Tradicionalmente considerado um parceiro de Israel, a maioria da população americana tem demonstrado um crescente distanciamento, especialmente em decorrência das guerras na região. Uma pesquisa realizada pelo Pew Research Center revela que seis em cada dez cidadãos dos EUA têm uma visão desfavorável do país. Essa mudança é notável, com um aumento de aproximadamente 20 pontos percentuais na percepção negativa nos últimos quatro anos.
A diminuição na popularidade de Israel afeta diversos segmentos da sociedade, sendo mais acentuada entre os jovens e eleitores do Partido Democrata. Essa tendência ocorre em um contexto onde as eleições de meio de mandato se aproximam, podendo alterar a composição do Congresso em novembro.
Essa transformação no ambiente político reflete o crescente descontentamento da opinião pública em relação aos conflitos em Gaza, Líbano e Irã.

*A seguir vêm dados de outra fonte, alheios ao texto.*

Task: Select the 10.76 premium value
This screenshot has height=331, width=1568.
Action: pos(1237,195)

Um indicativo claro dessa mudança foi a votação recente sobre uma resolução proposta pelo senador Bernie Sanders, que visava proibir a venda de armas para Israel.

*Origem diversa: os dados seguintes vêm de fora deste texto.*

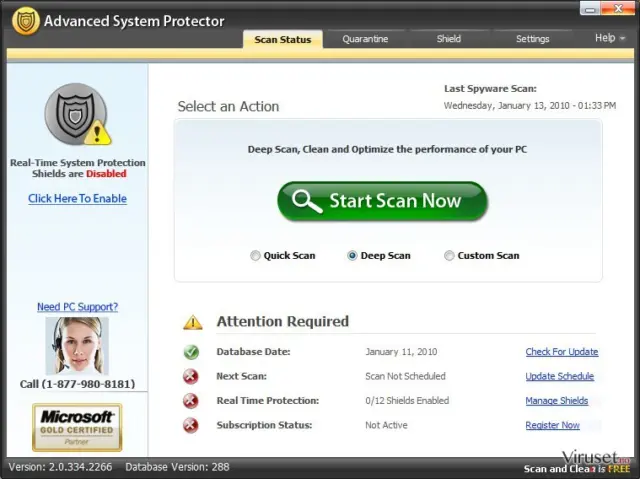Image resolution: width=640 pixels, height=479 pixels.
Task: Click the yellow Attention Required triangle icon
Action: (x=193, y=322)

Apesar da rejeição da proposta, 40 dos 47 senadores do Partido Democrata, todos eles candidatos neste ano, manifestaram apoio à medida, indicando um afastamento sem precedentes. Em contraste, no ano anterior, apenas 15 senadores haviam endossado uma iniciativa semelhante.

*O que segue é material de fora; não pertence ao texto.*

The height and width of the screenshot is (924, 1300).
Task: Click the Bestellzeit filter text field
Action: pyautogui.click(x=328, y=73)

Nos últimos dez anos, a percepção pública nos Estados Unidos passou por uma transformação significativa. Em 2016, o apoio a Israel superava o apoio à Palestina em mais de 40 pontos percentuais (62% contra 15%), enquanto dados recentes do Instituto Gallup mostram uma inversão desse cenário: atualmente, 41% dos americanos favorecem a Palestina e 36% continuam apoiando Israel.
A rejeição a Israel e ao primeiro-ministro Benjamin Netanyahu já prevalece entre americanos com menos de 50 anos, independentemente da orientação partidária. Conforme apontado pela pesquisadora Laura Silver do Pew Research Center, a desconfiança entre os democratas disparou: 76% não confiam em Netanyahu, com um aumento alarmante de 37% no número daqueles que afirmam ter “nenhuma confiança” no líder israelense em apenas um ano. Esta tendência se consolidou logo após o início das hostilidades envolvendo os EUA, Israel e Irã.